I work on a Ubuntu 22.04

Erratum. The acquisition was made on a Windows PC.

My apologies

As it happens, the problem may come from the computer itself.

I made several tests. On a screen, I real-time print the current timestamp.

I have the Zed record the screen. All the acquisitions are made with HD2K/15fps, via the Zed recorder.

Then, I calculate the time difference between the timestamp printed on the screen, and the svo timestamp I got with zed.get_timestamp(sl.TIME_REFERENCE.IMAGE).get_milliseconds()

  • On my computer (Ubuntu), I have a timedelta of approx. 75ms
  • On a mini PC (Ubuntu), with lesser performances, the timedelta is approx. 375ms

On my computer :

frame camera timestamp timestamp on the screen delta
100 1674729002.484 1674729002.38 0.104
500 1674729029.204 1674729029.09 0,114
1000 1674729062.41 1674729062.488 0,078
1500 1674729097.288 1674729097.298 0.01
2000 1674729130.497 1674729130.516 0,019
2500 1674729163.77 1674729163.867 0,097
3000 1674729197.178 1674729197.284 0,106

On the mini PC :

frame camera timestamp timestamp on the screen delta
100 1671192866.015 1671192866.491 0.475
500 1671193029.854 1671193030.25 0,396
1000 1671193236.913 1671193237.055 0,142
1500 1671193462.348 1671193462.73 0,382
2000 1671193685.793 1671193686.124 0,331
2500 1671193924.279 1671193924.82 0,541

Which part of these PC do you think is responsible for this behaviour ? Should we improve disk writing speed, CPU frequency, or RAM speed to get closer to real-time acquisitions ? Is an OS better than another ?

Hi, this is really important for us.

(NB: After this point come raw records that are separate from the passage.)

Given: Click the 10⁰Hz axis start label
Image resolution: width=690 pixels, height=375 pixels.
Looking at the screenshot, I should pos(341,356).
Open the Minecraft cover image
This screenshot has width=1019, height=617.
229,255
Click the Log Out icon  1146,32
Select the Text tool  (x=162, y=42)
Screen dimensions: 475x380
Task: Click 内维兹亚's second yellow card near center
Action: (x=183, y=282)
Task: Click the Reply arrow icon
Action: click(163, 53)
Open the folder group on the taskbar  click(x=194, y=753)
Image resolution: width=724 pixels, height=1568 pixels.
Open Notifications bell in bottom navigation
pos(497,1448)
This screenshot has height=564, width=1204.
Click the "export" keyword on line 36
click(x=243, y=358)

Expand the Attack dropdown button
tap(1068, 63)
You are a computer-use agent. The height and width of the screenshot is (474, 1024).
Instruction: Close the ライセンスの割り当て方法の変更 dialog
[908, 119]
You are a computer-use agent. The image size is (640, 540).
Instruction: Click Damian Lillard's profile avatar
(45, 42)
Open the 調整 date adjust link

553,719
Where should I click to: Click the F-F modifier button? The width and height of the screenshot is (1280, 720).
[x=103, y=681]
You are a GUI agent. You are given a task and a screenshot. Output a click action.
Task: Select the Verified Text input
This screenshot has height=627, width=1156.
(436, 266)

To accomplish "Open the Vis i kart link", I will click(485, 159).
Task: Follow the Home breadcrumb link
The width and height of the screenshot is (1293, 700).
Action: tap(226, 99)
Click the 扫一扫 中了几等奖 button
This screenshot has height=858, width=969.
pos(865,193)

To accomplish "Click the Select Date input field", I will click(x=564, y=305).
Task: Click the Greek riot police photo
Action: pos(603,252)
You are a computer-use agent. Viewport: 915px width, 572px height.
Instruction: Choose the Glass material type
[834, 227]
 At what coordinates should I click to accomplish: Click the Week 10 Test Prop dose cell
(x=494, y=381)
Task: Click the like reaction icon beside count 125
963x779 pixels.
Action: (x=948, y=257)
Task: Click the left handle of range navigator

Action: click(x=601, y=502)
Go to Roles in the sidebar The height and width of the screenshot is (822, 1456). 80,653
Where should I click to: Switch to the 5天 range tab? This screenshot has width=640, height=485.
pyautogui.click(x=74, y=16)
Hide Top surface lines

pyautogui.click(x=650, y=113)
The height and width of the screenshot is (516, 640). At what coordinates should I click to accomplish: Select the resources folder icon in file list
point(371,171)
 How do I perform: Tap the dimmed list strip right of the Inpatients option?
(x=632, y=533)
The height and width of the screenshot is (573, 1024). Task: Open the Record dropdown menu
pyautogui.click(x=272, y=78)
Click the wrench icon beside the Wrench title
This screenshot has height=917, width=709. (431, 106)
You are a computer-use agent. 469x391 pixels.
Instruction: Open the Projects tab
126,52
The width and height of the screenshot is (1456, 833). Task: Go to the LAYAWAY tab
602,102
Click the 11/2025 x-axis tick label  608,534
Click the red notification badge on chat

How can we have the smallest timedelta possible, and make it constant ?

I’m not related to Stereolab, so my comment is just based on what we do in our projects that may be helpful for you.

We’re using a GPS and ZED 2 on a Jetson where the Jetson doesn’t have access to the internet, and when it’s turned off, its clock loses track of time. What we do is to update the clock on the Jetson by grabbing the first GPS observation (our GPS update rate is 1 Hz). This way, we’ve never had any issue with synching the GPS and camera times. The issue you’ve come across may, however, be due to the way your multiprocessing pipeline is working, and maybe some kind of lock that happens when you retrieve images or do some other processing that causes the camera to fail to catch up the GPS.

Thanks, this may be a cause of the problem. We’ll try.

Hi, I’m wondering if you can share your method for updating the jetson clock from GPS time. I am currently trying to work around a similar issue have not had any success with feeding NMEA data from gpsd to chronyd. Do you have an alternative method, or perhaps a working example?